Imagine you’re living in 1825 and you wake up tomorrow in 2025. I think you wouldn’t be able to make sense of almost anything you saw.
If you then went back and described this world to anyone, they’d assume you were telling an impossible fantasy story about gods.
In 1825, roads had no asphalt, there were no cars, no telephone, no vaccines. Shipping was mostly sail based, writing was essentially hand based. Aspirin was 72 years away, refrigerators 26.
In 2025, we live in houses that defy the sun, always bright and always perfectly climate controlled. We eat fresh food from five continents, in any season, without thinking twice. We listen to any music ever recorded at perfect quality while sitting in an armchair, flying in a metal tube across the ocean. We carry in our pocket a tile of glass that lets us talk to anyone we love, anywhere on the planet, and reach all human knowledge instantly.
The Present Is Boring
Yet most people think the present is boring. That’s because they’re standing too close to it.
When you live inside the world, any “world”, everything feels normal, predictable, mundane. It’s the same way children don’t realise they’re growing: change is real, but invisible from the inside.
And this is where there’s trouble. The world is extraordinary, but we barely notice it. Meanwhile, our thinking hasn’t evolved nearly as fast as the environment around us.
The World Upgraded
The world upgraded but we haven’t caught up: we still use mental models built for scarcity, slowness, linear careers, local reality, predictable lives.
But we now live in a world that is shaped by abundance, and speed, and complexity, and choice, and constant communication, and invisible systems doing billions of quiet operations on our behalf.
When your mental model stops matching the environment, it tries to prevail and you approach the world with an outdated lens. None of this is intentional. It’s simply what happens when the terrain changes faster than the map.

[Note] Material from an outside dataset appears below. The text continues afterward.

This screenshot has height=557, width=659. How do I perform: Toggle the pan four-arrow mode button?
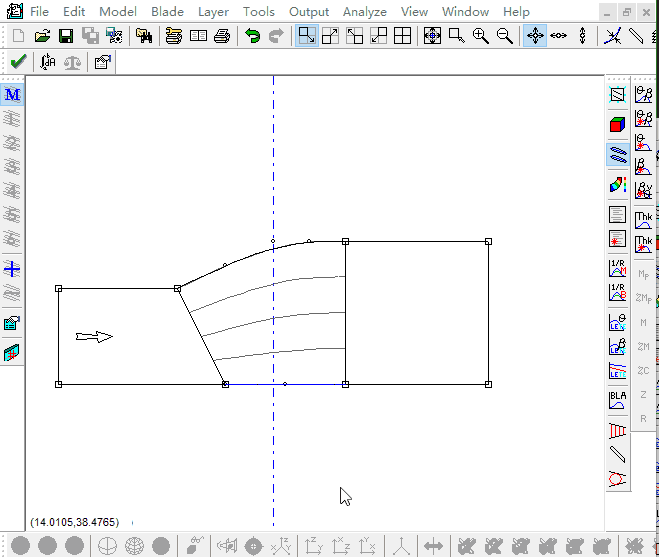[535, 36]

This is true for all of us, but I see it even more so in people who were born inside the current version of the world. You didn’t experience the transitions (from slow to fast, from local to global, from limited to infinite choice); you opened your eyes and the world was already fully upgraded.
There’s nothing wrong with that. It “just” means your baseline is radically different from the baseline that shaped most of human history. Your expectations are formed by constant connection, immediate access, infinite options.
Everyone Feels Insufficient
That makes the struggles different. For essentially ever, the challenges humans faced were things like hunger, violence, illness, physical hardships, cold weather, droughts, and uncertainty of tomorrow. Today, they’re more about identity, meaning, choice, recognition.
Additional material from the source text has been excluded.